When Conservative Management Is Not Enough

Conservative management for varus knee — bracing, injections, and physical therapy — addresses symptoms but does not correct the mechanical axis or stop progressive medial compartment damage.

 

  • Unloading brace: shifts load but doesn’t normalize alignment; provides diminishing relief as damage progresses.
  • Injections: reduce inflammation only — no structural offloading, no cartilage protection.
  • Physical therapy: strengthens muscles but cannot realign bone. A malaligned knee in a strong leg is still malaligned.
  • Bottom line: when relief shortens and imaging shows progressive damage, conservative management is allowing the joint to deteriorate — and the window for effective alignment correction is closing.

HTO Instead of Knee Replacement — Who Qualifies?

For patients with early-to-moderate medial compartment damage in an otherwise preserved knee, TKR replaces a joint that still has significant structural value remaining.

 

  • HTO addresses the cause — realigning the mechanical axis to offload the damaged compartment, preserving native cartilage, meniscus, and ligaments.
  • TKR is for end-stage disease — bone-on-bone across multiple compartments, not isolated medial damage from malalignment.
  • HTO does not close the door on TKR — if the joint eventually progresses, conversion to TKR is straightforward in experienced hands.
  • Age: HTO is most appropriate for younger and middle-aged patients — typically under 60 — who have the activity demands and the biological potential for a robust osteotomy healing response.
  • Varus deformity location: Tibial varus (most common) addressed by HTO. Femoral varus addressed by DFO. Combined tibial and femoral varus may require double level correction.
  • Medial compartment status: Early-to-moderate medial compartment cartilage damage, not end-stage bone-on-bone arthritis throughout the medial compartment. A preserved medial compartment joint space on imaging that can benefit from mechanical offloading.
  • Lateral compartment preservation: The lateral compartment and patellofemoral joint must be structurally preserved. Significant lateral compartment or PF joint damage changes the surgical calculus.
  • Meniscal status: An intact or repairable medial meniscus supports HTO candidacy. Meniscal deficiency (after prior meniscectomy) can be addressed with concurrent meniscal allograft transplantation (MAT) alongside HTO.
  • Activity level and goals: Patients who want to maintain an active lifestyle, return to sport, or continue physically demanding work are the most motivated and typically the most appropriate candidates for HTO.

Osteotomy Procedures for Varus Knee Correction

(Evidence-Based)

Osteotomy procedures for varus knee correction realign the mechanical axis of the leg by surgically cutting and repositioning the bone — shifting the weight-bearing line from the damaged medial compartment to a more neutral or slightly lateral position. The appropriate procedure depends on where the deformity originates (tibia, femur, or both), the magnitude of correction required, the concurrent pathology present, and patient factors including age and activity level.

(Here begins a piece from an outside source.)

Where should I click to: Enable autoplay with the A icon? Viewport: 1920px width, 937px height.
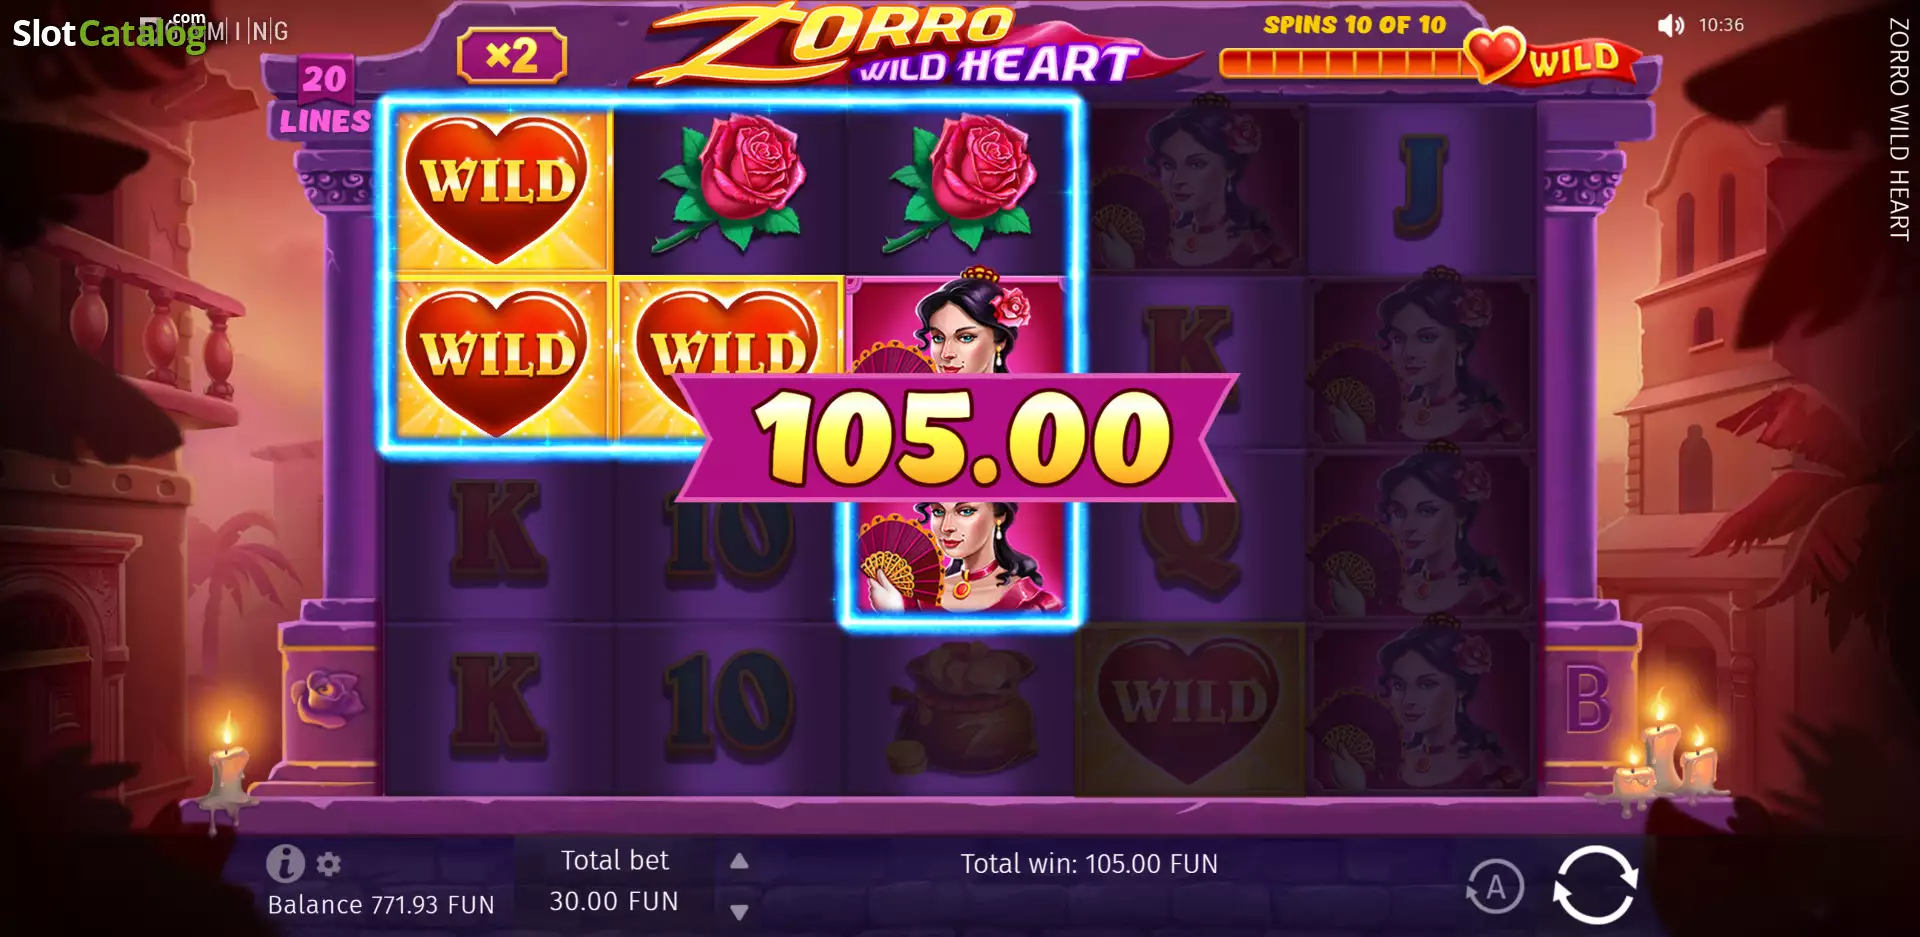[1495, 886]
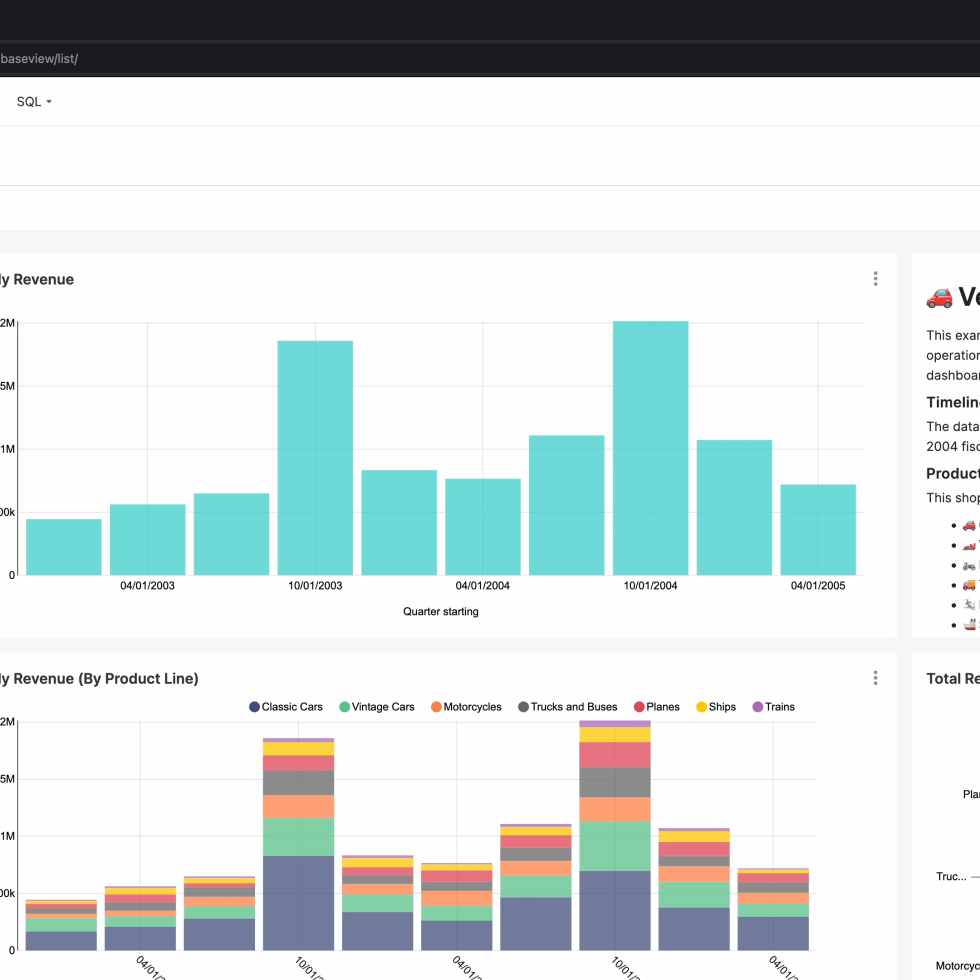Expand the SQL dropdown menu

(x=34, y=102)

High Tibial Osteotomy (HTO) — The Primary Varus Correction Procedure

High tibial osteotomy is the most commonly performed varus correction procedure and the primary indication for patients with tibial varus malalignment and medial compartment overloading. The proximal tibia — the top of the shin bone — is surgically cut and the bone is repositioned to shift the weight-bearing line from the medial compartment toward the lateral center of the knee.

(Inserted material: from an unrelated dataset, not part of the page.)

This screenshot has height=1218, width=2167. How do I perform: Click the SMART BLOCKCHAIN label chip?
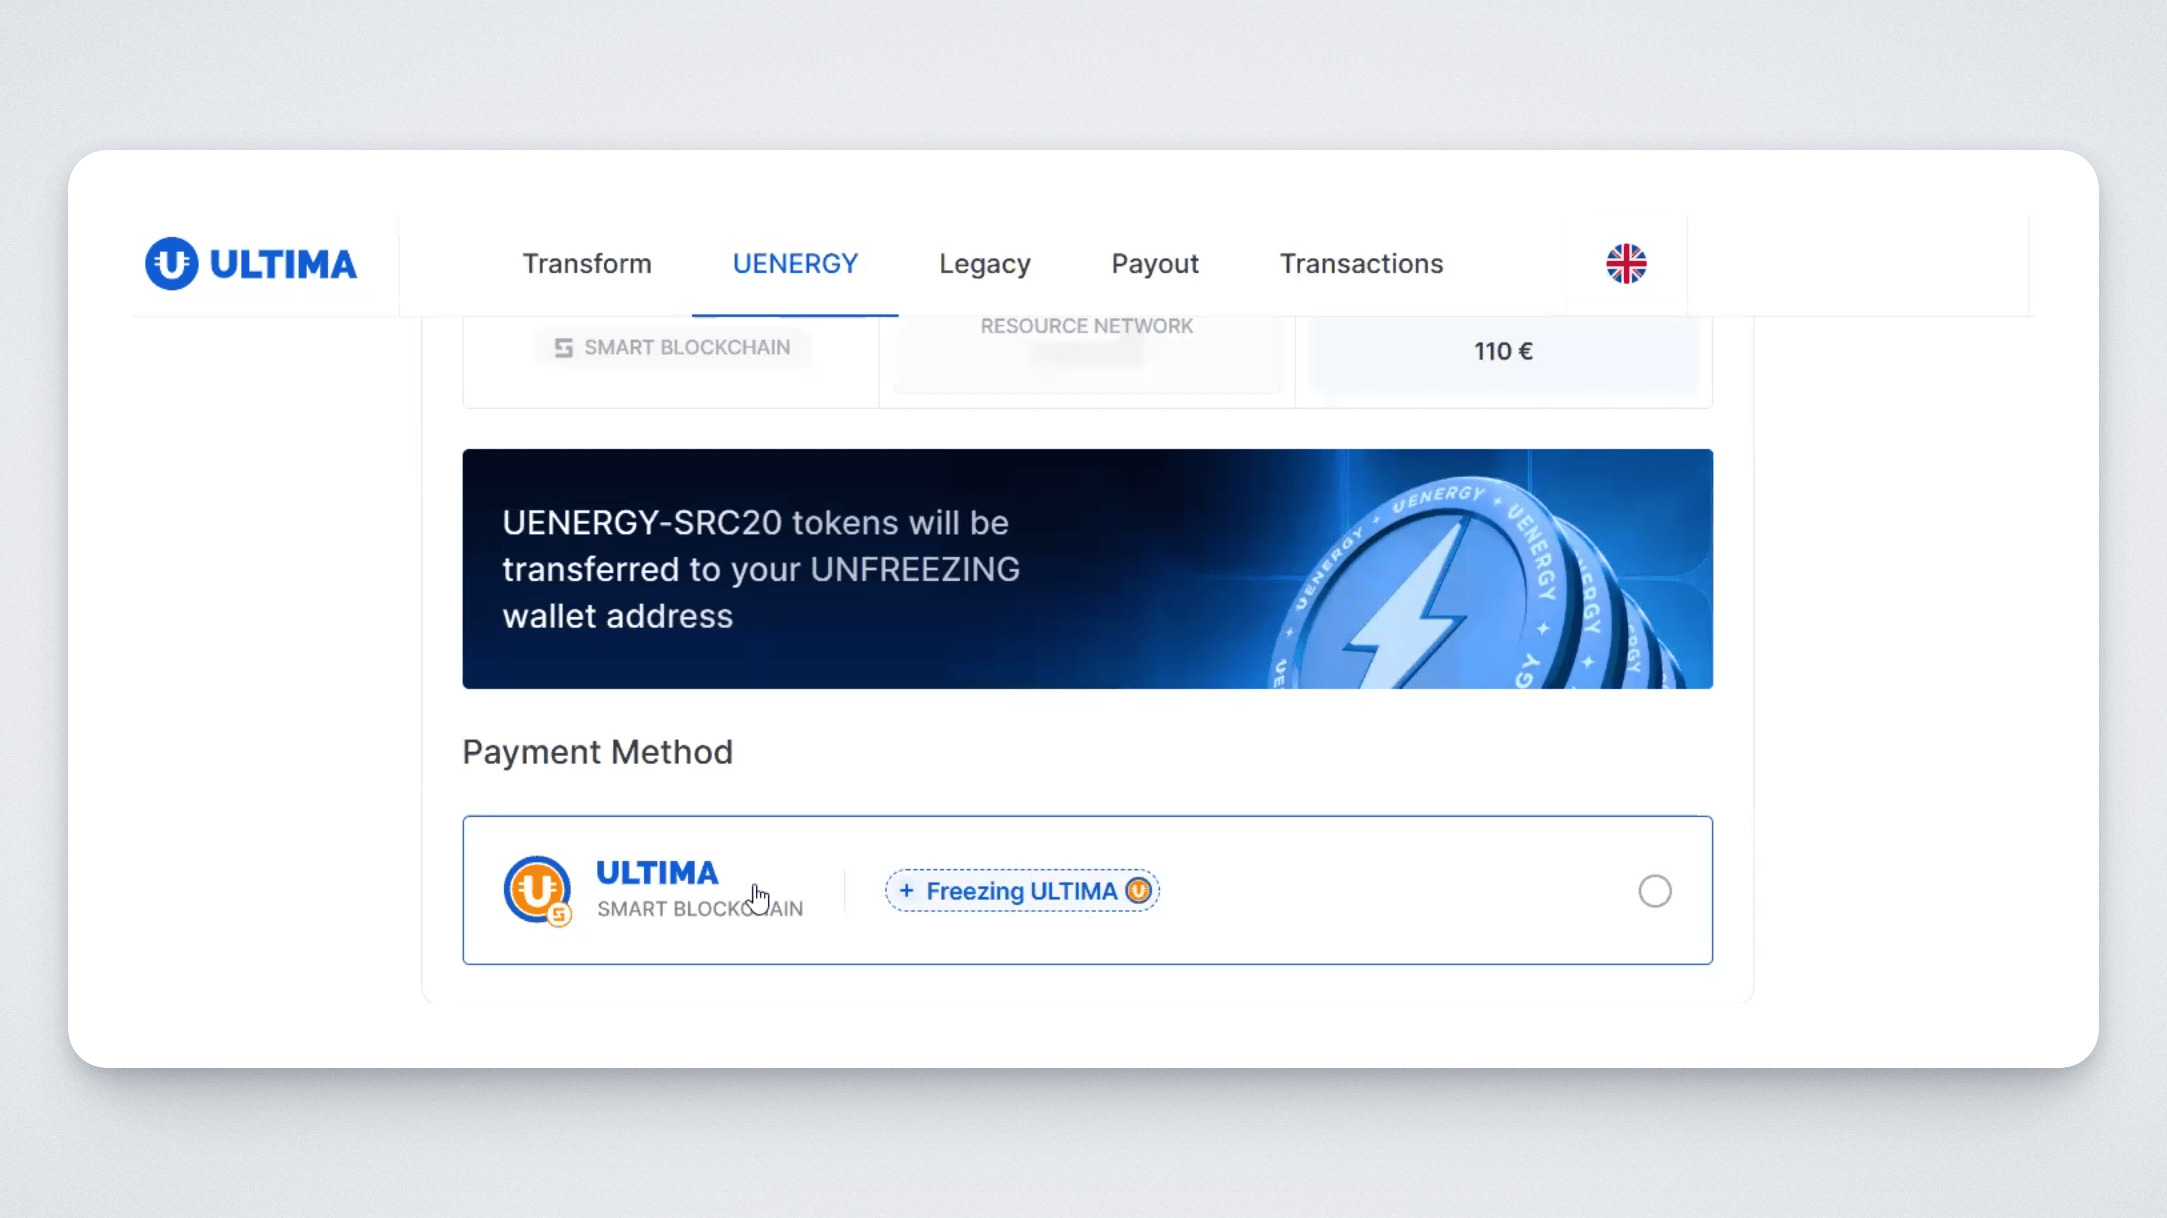coord(673,347)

A. Medial opening wedge HTO (most common):

The tibia is cut on the medial (inner) side and a wedge-shaped gap is opened to correct the varus deformity. The gap is stabilized with a plate — typically the Tomofix plate — and bone graft or a bone substitute fills the opening. The medial opening wedge technique is the dominant HTO technique because it allows precise, incremental correction without requiring bone removal, is technically straightforward to adjust intraoperatively, and preserves the fibula.

B. Lateral closing wedge HTO:

A wedge of bone is removed from the lateral (outer) side of the tibia and the bone is compressed closed. The closing wedge technique produces immediate bone-to-bone contact without requiring bone graft, may heal more quickly, and does not require bone filler material. It involves the fibula and carries a small risk of peroneal nerve traction. Both techniques produce reliable varus correction in experienced hands.

The Tomofix plate is a locking angle-stable plate system specifically designed for opening wedge HTO fixation. Its angular stability allows early weight bearing without plate bending or deformation, reduces the biological demand on the bone graft fill, and provides reliable fixation throughout the healing period. The Tomofix plate and similar locked fixation systems have become the dominant fixation method for opening wedge HTO, replacing older wire and staple fixation techniques.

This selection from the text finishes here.